• [Dataset entries]
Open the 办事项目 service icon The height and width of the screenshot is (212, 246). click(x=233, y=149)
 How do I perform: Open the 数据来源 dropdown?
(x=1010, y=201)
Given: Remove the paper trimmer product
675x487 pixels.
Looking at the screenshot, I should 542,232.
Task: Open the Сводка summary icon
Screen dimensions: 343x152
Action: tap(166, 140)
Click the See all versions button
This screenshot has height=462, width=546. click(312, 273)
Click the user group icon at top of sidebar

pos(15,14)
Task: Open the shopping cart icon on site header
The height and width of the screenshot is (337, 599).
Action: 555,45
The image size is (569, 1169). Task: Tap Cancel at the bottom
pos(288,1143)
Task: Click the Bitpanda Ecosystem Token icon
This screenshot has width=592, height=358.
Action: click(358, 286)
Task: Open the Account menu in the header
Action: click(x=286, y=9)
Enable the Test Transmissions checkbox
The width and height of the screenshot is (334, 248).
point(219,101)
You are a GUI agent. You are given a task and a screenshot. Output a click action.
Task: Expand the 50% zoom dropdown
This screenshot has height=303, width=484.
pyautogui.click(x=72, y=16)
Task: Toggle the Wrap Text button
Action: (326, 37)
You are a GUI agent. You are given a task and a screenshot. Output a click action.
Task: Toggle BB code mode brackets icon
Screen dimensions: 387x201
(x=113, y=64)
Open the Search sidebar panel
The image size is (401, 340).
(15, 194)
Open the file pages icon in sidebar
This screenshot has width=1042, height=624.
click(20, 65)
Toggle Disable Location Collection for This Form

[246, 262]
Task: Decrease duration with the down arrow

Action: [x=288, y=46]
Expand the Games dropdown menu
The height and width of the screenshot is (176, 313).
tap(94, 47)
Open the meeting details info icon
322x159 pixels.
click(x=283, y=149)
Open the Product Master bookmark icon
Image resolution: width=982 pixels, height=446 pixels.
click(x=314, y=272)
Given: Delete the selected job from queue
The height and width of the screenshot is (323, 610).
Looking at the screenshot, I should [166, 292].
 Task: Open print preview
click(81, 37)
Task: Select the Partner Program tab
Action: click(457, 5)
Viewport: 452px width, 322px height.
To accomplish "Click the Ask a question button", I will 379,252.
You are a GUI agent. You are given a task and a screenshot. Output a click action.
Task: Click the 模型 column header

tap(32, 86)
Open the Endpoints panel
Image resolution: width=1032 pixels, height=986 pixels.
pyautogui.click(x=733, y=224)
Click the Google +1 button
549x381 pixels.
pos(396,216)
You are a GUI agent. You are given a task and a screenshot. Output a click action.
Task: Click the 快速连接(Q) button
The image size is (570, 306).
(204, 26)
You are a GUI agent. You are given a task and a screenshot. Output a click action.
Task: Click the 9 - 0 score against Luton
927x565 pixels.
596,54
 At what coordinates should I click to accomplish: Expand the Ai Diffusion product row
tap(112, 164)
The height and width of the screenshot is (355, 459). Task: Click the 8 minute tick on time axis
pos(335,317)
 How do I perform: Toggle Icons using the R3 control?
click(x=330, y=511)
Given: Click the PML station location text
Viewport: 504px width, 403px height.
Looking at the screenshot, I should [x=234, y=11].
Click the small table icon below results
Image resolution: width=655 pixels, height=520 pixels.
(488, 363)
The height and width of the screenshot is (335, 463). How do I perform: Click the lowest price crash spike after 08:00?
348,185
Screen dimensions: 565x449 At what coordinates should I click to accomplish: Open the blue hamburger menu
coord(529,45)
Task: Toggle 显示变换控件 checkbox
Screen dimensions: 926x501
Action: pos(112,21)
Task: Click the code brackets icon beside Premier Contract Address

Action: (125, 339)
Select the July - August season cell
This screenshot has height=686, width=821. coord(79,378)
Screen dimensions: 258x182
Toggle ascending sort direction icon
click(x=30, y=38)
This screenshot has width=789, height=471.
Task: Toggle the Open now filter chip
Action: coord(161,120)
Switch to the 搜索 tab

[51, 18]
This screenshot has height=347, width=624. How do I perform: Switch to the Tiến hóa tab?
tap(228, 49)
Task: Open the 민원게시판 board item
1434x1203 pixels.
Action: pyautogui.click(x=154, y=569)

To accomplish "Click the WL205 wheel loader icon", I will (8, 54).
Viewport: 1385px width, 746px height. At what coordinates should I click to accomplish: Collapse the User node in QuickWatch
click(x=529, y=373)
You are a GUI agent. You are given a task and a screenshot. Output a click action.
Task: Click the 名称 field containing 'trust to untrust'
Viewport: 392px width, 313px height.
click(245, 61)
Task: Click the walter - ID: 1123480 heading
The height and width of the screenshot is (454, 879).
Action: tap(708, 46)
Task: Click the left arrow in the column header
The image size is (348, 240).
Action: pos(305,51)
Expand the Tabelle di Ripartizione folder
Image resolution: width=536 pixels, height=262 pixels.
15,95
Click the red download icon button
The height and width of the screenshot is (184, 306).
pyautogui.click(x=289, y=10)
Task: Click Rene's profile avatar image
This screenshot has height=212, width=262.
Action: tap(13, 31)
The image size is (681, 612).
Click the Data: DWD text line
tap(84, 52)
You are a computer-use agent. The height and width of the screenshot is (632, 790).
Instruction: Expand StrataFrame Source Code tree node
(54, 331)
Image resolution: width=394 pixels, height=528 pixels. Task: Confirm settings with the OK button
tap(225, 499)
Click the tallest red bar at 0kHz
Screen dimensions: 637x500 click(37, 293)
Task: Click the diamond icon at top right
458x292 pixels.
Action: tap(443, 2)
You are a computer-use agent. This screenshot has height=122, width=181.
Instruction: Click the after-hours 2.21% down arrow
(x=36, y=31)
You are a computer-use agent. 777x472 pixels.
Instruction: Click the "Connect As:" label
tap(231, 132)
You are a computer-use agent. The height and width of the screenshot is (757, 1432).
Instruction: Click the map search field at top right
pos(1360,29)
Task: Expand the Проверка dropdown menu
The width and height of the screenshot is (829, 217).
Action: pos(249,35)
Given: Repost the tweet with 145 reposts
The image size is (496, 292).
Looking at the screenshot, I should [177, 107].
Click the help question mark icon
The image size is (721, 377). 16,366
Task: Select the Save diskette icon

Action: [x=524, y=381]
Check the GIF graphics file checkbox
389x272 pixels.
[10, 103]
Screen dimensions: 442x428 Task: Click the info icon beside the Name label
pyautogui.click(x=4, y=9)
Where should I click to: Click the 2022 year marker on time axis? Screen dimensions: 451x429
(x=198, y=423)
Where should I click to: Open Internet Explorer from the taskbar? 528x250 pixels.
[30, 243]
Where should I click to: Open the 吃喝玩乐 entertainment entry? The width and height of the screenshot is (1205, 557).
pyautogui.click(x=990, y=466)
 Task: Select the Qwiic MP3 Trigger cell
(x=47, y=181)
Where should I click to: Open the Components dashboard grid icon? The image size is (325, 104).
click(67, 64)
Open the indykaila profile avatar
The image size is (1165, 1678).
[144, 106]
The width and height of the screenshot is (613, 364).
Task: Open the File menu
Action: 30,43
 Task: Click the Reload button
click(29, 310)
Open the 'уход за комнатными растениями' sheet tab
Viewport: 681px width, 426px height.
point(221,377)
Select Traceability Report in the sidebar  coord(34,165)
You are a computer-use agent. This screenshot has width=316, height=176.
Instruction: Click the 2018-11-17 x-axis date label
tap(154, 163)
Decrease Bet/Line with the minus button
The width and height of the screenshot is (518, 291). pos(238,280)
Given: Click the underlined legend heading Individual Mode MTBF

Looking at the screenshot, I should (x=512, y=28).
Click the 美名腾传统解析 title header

• [Task] Using the material above, output each line exactly as it appears.

• [Solution]
Open the 办事项目 service icon The height and width of the screenshot is (212, 246). click(x=233, y=149)
 How do I perform: Open the 数据来源 dropdown?
(x=1010, y=201)
Given: Remove the paper trimmer product
675x487 pixels.
Looking at the screenshot, I should 542,232.
Task: Open the Сводка summary icon
Screen dimensions: 343x152
Action: tap(166, 140)
Click the See all versions button
This screenshot has height=462, width=546. click(312, 273)
Click the user group icon at top of sidebar

pos(15,14)
Task: Open the shopping cart icon on site header
The height and width of the screenshot is (337, 599).
Action: 555,45
The image size is (569, 1169). Task: Tap Cancel at the bottom
pos(288,1143)
Task: Click the Bitpanda Ecosystem Token icon
This screenshot has width=592, height=358.
Action: click(358, 286)
Task: Open the Account menu in the header
Action: click(x=286, y=9)
Enable the Test Transmissions checkbox
The width and height of the screenshot is (334, 248).
point(219,101)
You are a GUI agent. You are given a task and a screenshot. Output a click action.
Task: Expand the 50% zoom dropdown
This screenshot has height=303, width=484.
pyautogui.click(x=72, y=16)
Task: Toggle the Wrap Text button
Action: (326, 37)
You are a GUI agent. You are given a task and a screenshot. Output a click action.
Task: Toggle BB code mode brackets icon
Screen dimensions: 387x201
(x=113, y=64)
Open the Search sidebar panel
The image size is (401, 340).
(15, 194)
Open the file pages icon in sidebar
This screenshot has width=1042, height=624.
click(20, 65)
Toggle Disable Location Collection for This Form

[246, 262]
Task: Decrease duration with the down arrow

Action: [x=288, y=46]
Expand the Games dropdown menu
The height and width of the screenshot is (176, 313).
tap(94, 47)
Open the meeting details info icon
322x159 pixels.
click(x=283, y=149)
Open the Product Master bookmark icon
Image resolution: width=982 pixels, height=446 pixels.
click(x=314, y=272)
Given: Delete the selected job from queue
The height and width of the screenshot is (323, 610).
Looking at the screenshot, I should [166, 292].
 Task: Open print preview
click(81, 37)
Task: Select the Partner Program tab
Action: click(457, 5)
Viewport: 452px width, 322px height.
To accomplish "Click the Ask a question button", I will 379,252.
You are a GUI agent. You are given a task and a screenshot. Output a click action.
Task: Click the 模型 column header

tap(32, 86)
Open the Endpoints panel
Image resolution: width=1032 pixels, height=986 pixels.
pyautogui.click(x=733, y=224)
Click the Google +1 button
549x381 pixels.
pos(396,216)
You are a GUI agent. You are given a task and a screenshot. Output a click action.
Task: Click the 快速连接(Q) button
The image size is (570, 306).
(204, 26)
You are a GUI agent. You are given a task and a screenshot. Output a click action.
Task: Click the 9 - 0 score against Luton
927x565 pixels.
596,54
 At what coordinates should I click to accomplish: Expand the Ai Diffusion product row
tap(112, 164)
The height and width of the screenshot is (355, 459). Task: Click the 8 minute tick on time axis
pos(335,317)
 How do I perform: Toggle Icons using the R3 control?
click(x=330, y=511)
Given: Click the PML station location text
Viewport: 504px width, 403px height.
Looking at the screenshot, I should [x=234, y=11].
Click the small table icon below results
Image resolution: width=655 pixels, height=520 pixels.
(488, 363)
The height and width of the screenshot is (335, 463). How do I perform: Click the lowest price crash spike after 08:00?
348,185
Screen dimensions: 565x449 At what coordinates should I click to accomplish: Open the blue hamburger menu
coord(529,45)
Task: Toggle 显示变换控件 checkbox
Screen dimensions: 926x501
Action: pos(112,21)
Task: Click the code brackets icon beside Premier Contract Address

Action: (125, 339)
Select the July - August season cell
This screenshot has height=686, width=821. coord(79,378)
Screen dimensions: 258x182
Toggle ascending sort direction icon
click(x=30, y=38)
This screenshot has width=789, height=471.
Task: Toggle the Open now filter chip
Action: coord(161,120)
Switch to the 搜索 tab

[51, 18]
This screenshot has height=347, width=624. How do I perform: Switch to the Tiến hóa tab?
tap(228, 49)
Task: Open the 민원게시판 board item
1434x1203 pixels.
Action: pyautogui.click(x=154, y=569)

To accomplish "Click the WL205 wheel loader icon", I will (8, 54).
Viewport: 1385px width, 746px height. At what coordinates should I click to accomplish: Collapse the User node in QuickWatch
click(x=529, y=373)
You are a GUI agent. You are given a task and a screenshot. Output a click action.
Task: Click the 名称 field containing 'trust to untrust'
Viewport: 392px width, 313px height.
click(245, 61)
Task: Click the walter - ID: 1123480 heading
The height and width of the screenshot is (454, 879).
Action: tap(708, 46)
Task: Click the left arrow in the column header
The image size is (348, 240).
Action: pos(305,51)
Expand the Tabelle di Ripartizione folder
Image resolution: width=536 pixels, height=262 pixels.
15,95
Click the red download icon button
The height and width of the screenshot is (184, 306).
pyautogui.click(x=289, y=10)
Task: Click Rene's profile avatar image
This screenshot has height=212, width=262.
Action: tap(13, 31)
The image size is (681, 612).
Click the Data: DWD text line
tap(84, 52)
You are a computer-use agent. The height and width of the screenshot is (632, 790).
Instruction: Expand StrataFrame Source Code tree node
(54, 331)
Image resolution: width=394 pixels, height=528 pixels. Task: Confirm settings with the OK button
tap(225, 499)
Click the tallest red bar at 0kHz
Screen dimensions: 637x500 click(37, 293)
Task: Click the diamond icon at top right
458x292 pixels.
Action: tap(443, 2)
You are a computer-use agent. This screenshot has height=122, width=181.
Instruction: Click the after-hours 2.21% down arrow
(x=36, y=31)
You are a computer-use agent. 777x472 pixels.
Instruction: Click the "Connect As:" label
tap(231, 132)
You are a computer-use agent. The height and width of the screenshot is (757, 1432).
Instruction: Click the map search field at top right
pos(1360,29)
Task: Expand the Проверка dropdown menu
The width and height of the screenshot is (829, 217).
Action: pos(249,35)
Given: Repost the tweet with 145 reposts
The image size is (496, 292).
Looking at the screenshot, I should [177, 107].
Click the help question mark icon
The image size is (721, 377). 16,366
Task: Select the Save diskette icon

Action: [x=524, y=381]
Check the GIF graphics file checkbox
389x272 pixels.
[10, 103]
Screen dimensions: 442x428 Task: Click the info icon beside the Name label
pyautogui.click(x=4, y=9)
Where should I click to: Click the 2022 year marker on time axis? Screen dimensions: 451x429
(x=198, y=423)
Where should I click to: Open Internet Explorer from the taskbar? 528x250 pixels.
[30, 243]
Where should I click to: Open the 吃喝玩乐 entertainment entry? The width and height of the screenshot is (1205, 557).
pyautogui.click(x=990, y=466)
 Task: Select the Qwiic MP3 Trigger cell
(x=47, y=181)
Where should I click to: Open the Components dashboard grid icon? The image size is (325, 104).
click(67, 64)
Open the indykaila profile avatar
The image size is (1165, 1678).
[144, 106]
The width and height of the screenshot is (613, 364).
Task: Open the File menu
Action: 30,43
 Task: Click the Reload button
click(29, 310)
Open the 'уход за комнатными растениями' sheet tab
Viewport: 681px width, 426px height.
point(221,377)
Select Traceability Report in the sidebar  coord(34,165)
You are a computer-use agent. This screenshot has width=316, height=176.
Instruction: Click the 2018-11-17 x-axis date label
tap(154, 163)
Decrease Bet/Line with the minus button
The width and height of the screenshot is (518, 291). pos(238,280)
Given: Click the underlined legend heading Individual Mode MTBF

Looking at the screenshot, I should (x=512, y=28).
Click the 美名腾传统解析 title header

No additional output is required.